MATERIALS PROVIDED ▸
______
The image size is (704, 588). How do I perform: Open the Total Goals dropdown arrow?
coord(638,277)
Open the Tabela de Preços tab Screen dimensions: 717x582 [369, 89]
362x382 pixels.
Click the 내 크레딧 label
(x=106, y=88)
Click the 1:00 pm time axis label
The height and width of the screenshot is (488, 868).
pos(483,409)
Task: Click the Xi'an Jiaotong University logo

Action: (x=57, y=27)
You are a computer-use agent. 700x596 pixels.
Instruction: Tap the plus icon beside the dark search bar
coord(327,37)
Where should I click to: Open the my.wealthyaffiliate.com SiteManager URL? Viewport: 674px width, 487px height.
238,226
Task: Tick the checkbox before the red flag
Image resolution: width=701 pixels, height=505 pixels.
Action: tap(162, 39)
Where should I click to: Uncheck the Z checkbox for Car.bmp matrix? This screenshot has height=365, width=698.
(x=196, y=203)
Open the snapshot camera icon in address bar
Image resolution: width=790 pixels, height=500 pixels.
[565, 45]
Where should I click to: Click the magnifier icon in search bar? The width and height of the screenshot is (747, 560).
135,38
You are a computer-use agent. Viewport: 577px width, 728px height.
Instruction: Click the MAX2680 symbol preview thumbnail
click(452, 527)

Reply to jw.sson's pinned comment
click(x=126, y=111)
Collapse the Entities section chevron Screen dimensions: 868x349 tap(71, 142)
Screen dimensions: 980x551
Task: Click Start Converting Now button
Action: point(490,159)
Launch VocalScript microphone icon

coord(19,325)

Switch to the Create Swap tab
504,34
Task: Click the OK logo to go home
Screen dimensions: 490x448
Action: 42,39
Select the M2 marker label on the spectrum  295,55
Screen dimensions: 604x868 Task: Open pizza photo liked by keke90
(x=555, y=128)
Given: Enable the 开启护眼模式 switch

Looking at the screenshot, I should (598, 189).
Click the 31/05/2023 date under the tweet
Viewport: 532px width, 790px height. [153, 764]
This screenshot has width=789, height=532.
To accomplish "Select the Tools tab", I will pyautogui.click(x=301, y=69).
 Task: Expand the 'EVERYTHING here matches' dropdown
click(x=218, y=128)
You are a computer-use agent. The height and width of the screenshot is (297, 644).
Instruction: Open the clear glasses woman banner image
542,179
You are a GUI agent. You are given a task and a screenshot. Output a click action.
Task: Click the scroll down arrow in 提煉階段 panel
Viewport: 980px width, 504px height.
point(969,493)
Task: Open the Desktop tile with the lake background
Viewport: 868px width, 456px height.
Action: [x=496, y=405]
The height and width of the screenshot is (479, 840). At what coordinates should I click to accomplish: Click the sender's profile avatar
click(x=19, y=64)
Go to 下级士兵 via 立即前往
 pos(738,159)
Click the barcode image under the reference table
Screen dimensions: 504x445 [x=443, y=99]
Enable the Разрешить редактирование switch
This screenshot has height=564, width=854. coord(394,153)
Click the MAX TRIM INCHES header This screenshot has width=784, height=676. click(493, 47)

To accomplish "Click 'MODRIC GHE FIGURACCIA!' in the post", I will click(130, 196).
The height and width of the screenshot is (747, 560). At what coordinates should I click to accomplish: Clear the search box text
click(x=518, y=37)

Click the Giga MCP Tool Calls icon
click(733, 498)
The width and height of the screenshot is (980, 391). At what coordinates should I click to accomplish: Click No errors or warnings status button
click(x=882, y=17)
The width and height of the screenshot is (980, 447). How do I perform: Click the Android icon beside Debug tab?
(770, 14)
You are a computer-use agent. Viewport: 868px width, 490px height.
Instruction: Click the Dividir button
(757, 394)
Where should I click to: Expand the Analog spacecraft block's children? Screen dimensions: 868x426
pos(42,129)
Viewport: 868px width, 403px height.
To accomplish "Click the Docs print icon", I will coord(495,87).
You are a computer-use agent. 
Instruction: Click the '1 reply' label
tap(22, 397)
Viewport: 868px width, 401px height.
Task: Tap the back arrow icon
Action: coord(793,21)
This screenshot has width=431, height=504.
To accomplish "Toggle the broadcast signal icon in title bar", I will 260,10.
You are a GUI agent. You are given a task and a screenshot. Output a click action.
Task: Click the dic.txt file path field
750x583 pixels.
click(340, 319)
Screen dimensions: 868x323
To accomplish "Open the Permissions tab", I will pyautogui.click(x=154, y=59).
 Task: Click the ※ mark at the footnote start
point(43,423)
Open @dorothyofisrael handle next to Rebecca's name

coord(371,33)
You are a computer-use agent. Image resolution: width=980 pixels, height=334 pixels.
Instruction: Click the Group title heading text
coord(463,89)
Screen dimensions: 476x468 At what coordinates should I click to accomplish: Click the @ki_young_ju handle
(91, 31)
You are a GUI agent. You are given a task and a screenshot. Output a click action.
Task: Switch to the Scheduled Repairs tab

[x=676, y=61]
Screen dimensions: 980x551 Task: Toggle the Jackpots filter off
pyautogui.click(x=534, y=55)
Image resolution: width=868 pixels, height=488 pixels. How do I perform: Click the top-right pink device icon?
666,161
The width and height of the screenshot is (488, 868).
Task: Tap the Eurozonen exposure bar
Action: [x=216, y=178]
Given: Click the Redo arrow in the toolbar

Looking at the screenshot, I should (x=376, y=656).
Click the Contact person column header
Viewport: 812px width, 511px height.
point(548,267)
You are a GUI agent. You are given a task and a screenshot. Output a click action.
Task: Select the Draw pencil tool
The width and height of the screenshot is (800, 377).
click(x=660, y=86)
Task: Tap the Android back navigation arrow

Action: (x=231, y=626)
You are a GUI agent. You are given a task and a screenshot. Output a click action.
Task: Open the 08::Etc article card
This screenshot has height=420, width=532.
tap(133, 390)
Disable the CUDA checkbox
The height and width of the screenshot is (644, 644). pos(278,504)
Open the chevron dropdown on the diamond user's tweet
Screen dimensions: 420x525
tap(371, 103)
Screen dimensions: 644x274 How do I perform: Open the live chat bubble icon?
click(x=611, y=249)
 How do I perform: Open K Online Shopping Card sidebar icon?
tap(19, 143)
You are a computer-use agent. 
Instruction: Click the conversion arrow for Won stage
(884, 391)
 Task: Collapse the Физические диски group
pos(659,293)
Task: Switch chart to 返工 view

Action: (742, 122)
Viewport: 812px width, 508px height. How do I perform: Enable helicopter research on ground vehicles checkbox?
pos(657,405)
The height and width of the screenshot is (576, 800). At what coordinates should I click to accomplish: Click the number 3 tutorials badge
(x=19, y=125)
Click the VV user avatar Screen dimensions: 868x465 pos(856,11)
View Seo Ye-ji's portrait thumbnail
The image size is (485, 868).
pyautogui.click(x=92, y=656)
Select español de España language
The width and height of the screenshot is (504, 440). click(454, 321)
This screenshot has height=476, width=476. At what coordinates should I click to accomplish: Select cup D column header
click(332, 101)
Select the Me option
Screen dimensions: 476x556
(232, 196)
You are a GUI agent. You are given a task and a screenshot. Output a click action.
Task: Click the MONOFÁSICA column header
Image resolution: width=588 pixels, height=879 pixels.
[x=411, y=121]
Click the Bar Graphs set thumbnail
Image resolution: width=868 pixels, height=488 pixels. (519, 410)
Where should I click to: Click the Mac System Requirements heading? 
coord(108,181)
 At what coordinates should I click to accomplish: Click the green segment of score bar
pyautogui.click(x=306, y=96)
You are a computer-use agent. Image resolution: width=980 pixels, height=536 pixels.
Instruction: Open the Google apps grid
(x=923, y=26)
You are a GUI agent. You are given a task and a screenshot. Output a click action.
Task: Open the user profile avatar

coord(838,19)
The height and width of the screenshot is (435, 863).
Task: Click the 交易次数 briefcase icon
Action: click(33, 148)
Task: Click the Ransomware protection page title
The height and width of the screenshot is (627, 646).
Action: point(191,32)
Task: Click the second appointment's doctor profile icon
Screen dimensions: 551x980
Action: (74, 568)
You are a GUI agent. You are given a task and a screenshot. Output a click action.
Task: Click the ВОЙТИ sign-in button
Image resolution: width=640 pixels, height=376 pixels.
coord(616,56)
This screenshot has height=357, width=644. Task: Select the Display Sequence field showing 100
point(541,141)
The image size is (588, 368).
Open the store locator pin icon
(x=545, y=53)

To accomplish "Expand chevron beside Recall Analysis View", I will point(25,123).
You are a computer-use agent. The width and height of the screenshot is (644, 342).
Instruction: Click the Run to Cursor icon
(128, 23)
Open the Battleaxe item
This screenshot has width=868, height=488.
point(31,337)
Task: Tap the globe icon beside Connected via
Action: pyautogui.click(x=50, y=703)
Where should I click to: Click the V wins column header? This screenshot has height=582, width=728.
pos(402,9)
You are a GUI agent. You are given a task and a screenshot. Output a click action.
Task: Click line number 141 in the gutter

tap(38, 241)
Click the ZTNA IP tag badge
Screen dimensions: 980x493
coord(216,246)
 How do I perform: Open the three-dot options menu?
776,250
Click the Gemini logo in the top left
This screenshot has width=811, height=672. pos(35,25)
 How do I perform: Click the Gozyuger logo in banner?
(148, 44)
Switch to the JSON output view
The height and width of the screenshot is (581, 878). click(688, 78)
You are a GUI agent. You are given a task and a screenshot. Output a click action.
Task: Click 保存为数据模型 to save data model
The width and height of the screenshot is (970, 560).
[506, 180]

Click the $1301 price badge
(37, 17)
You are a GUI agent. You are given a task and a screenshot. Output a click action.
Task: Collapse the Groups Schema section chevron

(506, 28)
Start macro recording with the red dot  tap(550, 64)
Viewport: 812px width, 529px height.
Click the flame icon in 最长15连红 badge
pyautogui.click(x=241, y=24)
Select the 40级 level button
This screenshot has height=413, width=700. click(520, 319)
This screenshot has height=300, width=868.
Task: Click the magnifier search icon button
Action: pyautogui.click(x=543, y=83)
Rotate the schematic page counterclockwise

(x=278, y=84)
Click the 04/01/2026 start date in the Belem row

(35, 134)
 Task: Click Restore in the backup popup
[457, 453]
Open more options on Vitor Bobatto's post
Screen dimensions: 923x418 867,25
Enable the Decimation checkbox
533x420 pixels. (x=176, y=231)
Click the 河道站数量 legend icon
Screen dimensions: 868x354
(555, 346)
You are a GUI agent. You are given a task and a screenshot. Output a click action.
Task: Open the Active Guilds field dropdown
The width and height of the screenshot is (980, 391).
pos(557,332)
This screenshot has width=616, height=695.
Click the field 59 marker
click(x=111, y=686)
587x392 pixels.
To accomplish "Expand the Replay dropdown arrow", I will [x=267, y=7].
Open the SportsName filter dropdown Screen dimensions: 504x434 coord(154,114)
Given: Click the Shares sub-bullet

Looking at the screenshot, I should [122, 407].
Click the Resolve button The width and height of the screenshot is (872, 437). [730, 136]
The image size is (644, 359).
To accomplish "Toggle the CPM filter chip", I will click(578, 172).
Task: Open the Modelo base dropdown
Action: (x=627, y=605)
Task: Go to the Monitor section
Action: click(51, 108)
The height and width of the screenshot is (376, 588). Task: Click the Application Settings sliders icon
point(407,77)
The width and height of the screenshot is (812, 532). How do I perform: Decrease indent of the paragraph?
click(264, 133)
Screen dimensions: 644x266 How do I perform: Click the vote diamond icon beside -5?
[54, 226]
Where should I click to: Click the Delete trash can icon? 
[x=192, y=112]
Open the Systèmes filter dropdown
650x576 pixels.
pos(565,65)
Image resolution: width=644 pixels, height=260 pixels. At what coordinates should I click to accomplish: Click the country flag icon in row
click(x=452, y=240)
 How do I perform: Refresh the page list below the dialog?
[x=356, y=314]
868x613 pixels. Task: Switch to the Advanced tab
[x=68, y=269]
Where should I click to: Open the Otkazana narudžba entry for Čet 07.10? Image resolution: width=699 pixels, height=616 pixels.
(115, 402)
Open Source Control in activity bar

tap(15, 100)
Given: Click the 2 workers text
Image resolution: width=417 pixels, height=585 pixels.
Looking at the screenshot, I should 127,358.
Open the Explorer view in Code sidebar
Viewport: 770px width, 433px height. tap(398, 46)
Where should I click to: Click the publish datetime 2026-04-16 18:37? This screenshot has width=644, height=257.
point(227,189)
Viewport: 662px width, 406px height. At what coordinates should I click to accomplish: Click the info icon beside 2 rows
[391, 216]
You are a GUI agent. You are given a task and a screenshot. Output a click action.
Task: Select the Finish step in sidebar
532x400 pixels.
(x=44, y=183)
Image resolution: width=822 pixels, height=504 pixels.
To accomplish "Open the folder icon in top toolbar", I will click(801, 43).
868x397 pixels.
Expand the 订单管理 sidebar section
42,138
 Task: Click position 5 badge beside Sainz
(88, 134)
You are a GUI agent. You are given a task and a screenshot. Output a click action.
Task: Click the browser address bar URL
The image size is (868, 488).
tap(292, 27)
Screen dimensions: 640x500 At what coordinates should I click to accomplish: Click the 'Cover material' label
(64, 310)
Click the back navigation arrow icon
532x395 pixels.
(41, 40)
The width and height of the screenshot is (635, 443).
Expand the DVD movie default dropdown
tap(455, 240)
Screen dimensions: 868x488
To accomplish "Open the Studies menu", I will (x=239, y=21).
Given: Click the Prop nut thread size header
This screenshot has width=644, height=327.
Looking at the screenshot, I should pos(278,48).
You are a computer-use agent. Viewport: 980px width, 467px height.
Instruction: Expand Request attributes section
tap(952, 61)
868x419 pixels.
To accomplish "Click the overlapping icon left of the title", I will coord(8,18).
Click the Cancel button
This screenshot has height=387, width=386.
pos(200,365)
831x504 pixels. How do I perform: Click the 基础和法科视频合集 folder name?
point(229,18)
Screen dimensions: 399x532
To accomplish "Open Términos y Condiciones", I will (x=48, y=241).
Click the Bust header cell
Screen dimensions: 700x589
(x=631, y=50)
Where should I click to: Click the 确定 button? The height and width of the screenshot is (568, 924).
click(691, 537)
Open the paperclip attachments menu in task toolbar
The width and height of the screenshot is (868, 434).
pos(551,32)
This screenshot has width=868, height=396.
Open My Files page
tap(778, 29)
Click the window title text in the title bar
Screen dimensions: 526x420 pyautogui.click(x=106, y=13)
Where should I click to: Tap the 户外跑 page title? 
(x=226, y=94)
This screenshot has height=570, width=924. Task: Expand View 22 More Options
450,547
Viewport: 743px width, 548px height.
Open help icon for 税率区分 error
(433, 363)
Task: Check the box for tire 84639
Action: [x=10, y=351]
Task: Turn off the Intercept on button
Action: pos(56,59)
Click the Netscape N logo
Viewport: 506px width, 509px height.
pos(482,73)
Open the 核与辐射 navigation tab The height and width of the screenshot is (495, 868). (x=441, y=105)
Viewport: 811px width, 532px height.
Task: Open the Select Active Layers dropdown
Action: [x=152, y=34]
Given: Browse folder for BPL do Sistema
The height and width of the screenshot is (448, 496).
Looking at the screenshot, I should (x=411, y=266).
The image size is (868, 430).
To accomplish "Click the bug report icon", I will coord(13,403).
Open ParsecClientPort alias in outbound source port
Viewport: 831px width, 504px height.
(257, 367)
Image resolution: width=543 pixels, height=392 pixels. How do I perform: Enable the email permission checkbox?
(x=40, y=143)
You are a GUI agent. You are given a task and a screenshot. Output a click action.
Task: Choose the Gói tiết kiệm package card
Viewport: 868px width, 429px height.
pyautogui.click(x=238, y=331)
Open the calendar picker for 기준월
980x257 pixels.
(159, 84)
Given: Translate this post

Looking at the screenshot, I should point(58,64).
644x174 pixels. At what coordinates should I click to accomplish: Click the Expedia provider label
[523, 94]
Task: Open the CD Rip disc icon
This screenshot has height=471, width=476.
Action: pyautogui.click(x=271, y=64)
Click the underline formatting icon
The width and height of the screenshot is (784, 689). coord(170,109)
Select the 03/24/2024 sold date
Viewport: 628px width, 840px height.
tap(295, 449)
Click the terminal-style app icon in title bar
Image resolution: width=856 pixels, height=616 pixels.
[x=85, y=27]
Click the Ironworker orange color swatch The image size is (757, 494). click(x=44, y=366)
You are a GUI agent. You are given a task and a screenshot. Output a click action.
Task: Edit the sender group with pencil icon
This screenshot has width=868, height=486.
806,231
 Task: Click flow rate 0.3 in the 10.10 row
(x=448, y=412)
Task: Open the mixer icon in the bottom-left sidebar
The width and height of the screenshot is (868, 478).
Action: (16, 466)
______
WHAT YOU HAVE TO DO ▸
Each line of the data that holds the word "with" should be copied.

EXERCISE RESULT ▸
Task: Open the Desktop tile with the lake background
Start macro recording with the red dot  tap(550, 64)
Task: Edit the sender group with pencil icon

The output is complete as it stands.